Range to reproduce from the entries below: the line with "This screenshot has height=360, width=640.", the line with "Task: Click the ML model name input field", and every line in between. Give them exactly and give nothing else.

==== RECORDS FOR PROCESSING ====

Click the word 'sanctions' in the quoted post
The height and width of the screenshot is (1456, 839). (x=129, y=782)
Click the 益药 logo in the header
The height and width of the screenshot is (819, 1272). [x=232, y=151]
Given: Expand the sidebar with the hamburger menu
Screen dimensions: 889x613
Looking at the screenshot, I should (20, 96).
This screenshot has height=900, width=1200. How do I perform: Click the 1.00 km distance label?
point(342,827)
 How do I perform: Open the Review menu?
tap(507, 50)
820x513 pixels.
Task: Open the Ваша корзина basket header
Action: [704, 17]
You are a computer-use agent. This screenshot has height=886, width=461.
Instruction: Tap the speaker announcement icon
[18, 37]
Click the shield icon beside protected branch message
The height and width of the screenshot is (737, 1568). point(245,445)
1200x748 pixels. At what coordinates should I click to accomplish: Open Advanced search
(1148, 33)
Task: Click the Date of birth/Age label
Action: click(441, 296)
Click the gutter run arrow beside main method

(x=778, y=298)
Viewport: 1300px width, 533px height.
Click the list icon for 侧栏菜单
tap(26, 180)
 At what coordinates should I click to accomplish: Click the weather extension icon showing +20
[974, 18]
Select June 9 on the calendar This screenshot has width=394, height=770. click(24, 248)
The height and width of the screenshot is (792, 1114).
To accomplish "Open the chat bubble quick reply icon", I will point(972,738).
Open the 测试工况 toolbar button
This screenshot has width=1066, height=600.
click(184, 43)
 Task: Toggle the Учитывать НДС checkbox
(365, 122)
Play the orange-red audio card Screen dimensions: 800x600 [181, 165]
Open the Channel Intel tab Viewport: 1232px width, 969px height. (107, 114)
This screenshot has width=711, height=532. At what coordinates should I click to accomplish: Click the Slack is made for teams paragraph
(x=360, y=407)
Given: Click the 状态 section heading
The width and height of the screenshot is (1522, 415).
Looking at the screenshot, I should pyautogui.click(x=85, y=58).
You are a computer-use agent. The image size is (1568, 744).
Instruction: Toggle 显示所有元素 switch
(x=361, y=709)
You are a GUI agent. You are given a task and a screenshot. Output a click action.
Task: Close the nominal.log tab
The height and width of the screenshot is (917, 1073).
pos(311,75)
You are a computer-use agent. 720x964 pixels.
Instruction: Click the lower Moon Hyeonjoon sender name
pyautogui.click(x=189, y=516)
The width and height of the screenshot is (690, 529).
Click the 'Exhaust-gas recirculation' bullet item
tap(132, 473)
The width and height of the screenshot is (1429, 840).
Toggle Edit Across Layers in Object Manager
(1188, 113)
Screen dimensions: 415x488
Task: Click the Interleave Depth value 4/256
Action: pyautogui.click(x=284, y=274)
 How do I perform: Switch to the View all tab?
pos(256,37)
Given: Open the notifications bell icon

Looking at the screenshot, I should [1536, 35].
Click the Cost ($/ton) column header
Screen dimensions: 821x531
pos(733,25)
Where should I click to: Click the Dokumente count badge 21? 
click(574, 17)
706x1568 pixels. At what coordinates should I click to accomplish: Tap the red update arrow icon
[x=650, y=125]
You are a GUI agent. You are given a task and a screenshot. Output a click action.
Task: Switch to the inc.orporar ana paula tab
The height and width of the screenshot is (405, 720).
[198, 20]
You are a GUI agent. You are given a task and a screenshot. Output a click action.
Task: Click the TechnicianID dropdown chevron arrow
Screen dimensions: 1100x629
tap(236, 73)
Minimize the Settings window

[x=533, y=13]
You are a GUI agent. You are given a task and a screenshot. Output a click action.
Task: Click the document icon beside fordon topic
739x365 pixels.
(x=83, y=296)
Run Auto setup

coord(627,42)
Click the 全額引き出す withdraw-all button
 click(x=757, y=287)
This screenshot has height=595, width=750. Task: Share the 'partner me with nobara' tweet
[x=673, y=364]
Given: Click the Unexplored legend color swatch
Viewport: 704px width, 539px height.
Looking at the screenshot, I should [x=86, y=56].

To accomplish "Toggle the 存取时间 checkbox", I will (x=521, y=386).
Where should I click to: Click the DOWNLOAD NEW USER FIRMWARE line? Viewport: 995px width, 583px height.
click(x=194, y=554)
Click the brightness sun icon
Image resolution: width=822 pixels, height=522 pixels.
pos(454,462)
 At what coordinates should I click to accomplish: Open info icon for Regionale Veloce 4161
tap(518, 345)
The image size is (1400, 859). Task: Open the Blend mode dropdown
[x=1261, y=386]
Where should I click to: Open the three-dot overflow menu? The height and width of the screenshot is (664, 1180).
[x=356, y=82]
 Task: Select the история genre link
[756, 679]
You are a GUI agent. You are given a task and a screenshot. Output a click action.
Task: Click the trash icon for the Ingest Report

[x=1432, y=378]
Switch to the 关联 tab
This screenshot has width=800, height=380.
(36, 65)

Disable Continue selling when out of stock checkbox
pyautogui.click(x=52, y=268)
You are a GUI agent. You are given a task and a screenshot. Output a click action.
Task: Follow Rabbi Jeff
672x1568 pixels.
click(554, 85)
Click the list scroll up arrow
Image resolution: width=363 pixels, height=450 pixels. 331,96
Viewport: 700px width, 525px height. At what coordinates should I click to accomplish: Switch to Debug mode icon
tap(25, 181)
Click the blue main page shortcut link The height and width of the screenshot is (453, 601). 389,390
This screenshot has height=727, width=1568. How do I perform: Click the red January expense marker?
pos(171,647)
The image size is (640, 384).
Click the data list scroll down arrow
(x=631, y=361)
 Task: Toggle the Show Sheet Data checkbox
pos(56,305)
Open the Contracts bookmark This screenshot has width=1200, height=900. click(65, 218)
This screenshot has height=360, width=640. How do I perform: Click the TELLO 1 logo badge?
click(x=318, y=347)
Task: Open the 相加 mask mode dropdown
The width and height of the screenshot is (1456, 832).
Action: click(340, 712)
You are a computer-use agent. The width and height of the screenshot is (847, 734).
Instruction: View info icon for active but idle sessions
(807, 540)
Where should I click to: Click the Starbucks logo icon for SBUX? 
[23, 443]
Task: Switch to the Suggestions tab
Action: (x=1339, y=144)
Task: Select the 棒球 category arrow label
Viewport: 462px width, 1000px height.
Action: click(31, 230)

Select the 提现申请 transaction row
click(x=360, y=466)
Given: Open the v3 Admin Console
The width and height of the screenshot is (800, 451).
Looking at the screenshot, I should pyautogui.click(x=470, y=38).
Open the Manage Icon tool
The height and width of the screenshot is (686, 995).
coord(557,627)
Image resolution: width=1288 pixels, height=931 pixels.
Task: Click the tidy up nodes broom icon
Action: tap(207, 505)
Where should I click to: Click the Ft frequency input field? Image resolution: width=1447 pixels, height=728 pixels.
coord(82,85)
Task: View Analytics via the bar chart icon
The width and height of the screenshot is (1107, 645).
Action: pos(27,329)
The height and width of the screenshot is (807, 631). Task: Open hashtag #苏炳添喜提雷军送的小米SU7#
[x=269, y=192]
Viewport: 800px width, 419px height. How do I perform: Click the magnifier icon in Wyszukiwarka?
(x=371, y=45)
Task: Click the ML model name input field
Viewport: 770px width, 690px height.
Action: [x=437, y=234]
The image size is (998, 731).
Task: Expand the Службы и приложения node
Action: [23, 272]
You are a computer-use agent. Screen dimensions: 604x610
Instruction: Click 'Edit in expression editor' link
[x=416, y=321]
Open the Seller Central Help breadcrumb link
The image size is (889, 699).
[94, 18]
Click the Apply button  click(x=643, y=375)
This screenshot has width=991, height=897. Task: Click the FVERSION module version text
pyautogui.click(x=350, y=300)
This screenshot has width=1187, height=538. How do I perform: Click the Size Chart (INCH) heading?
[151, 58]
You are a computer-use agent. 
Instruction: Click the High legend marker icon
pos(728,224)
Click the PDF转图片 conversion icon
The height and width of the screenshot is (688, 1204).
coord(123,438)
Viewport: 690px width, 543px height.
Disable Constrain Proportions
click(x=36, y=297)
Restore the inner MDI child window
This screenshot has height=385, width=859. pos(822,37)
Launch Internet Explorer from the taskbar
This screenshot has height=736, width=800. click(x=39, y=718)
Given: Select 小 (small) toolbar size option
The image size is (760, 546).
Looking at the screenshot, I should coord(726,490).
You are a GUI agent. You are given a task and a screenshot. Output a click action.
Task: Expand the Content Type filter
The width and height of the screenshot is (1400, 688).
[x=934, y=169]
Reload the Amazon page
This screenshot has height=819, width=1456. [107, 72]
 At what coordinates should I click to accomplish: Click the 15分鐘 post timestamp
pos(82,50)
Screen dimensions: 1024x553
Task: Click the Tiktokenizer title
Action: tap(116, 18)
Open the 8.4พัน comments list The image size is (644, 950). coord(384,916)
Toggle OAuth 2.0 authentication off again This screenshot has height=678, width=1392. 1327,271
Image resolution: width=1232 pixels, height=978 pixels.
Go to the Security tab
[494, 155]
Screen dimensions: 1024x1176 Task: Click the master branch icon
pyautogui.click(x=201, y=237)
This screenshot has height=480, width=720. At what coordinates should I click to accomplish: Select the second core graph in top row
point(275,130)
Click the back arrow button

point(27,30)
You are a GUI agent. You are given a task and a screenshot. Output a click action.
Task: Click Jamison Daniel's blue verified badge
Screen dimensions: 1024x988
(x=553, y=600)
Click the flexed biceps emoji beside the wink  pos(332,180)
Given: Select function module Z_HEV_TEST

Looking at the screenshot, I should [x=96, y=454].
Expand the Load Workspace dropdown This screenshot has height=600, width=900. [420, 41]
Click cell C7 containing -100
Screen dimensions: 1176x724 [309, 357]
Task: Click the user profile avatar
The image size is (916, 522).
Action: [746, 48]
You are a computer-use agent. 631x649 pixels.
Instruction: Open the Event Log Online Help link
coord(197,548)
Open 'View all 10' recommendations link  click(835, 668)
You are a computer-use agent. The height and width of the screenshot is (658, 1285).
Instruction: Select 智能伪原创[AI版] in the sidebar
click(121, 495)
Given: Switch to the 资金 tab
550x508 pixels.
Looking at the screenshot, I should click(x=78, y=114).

====

▶ _TASK OUTPUT_
This screenshot has height=360, width=640. How do I perform: Click the TELLO 1 logo badge?
click(x=318, y=347)
Task: Open the 相加 mask mode dropdown
The width and height of the screenshot is (1456, 832).
Action: click(340, 712)
You are a computer-use agent. The width and height of the screenshot is (847, 734).
Instruction: View info icon for active but idle sessions
(807, 540)
Where should I click to: Click the Starbucks logo icon for SBUX? 
[23, 443]
Task: Switch to the Suggestions tab
Action: (x=1339, y=144)
Task: Select the 棒球 category arrow label
Viewport: 462px width, 1000px height.
Action: click(31, 230)

Select the 提现申请 transaction row
click(x=360, y=466)
Given: Open the v3 Admin Console
The width and height of the screenshot is (800, 451).
Looking at the screenshot, I should pyautogui.click(x=470, y=38).
Open the Manage Icon tool
The height and width of the screenshot is (686, 995).
coord(557,627)
Image resolution: width=1288 pixels, height=931 pixels.
Task: Click the tidy up nodes broom icon
Action: tap(207, 505)
Where should I click to: Click the Ft frequency input field? Image resolution: width=1447 pixels, height=728 pixels.
coord(82,85)
Task: View Analytics via the bar chart icon
The width and height of the screenshot is (1107, 645).
Action: pos(27,329)
The height and width of the screenshot is (807, 631). Task: Open hashtag #苏炳添喜提雷军送的小米SU7#
[x=269, y=192]
Viewport: 800px width, 419px height. How do I perform: Click the magnifier icon in Wyszukiwarka?
(x=371, y=45)
Task: Click the ML model name input field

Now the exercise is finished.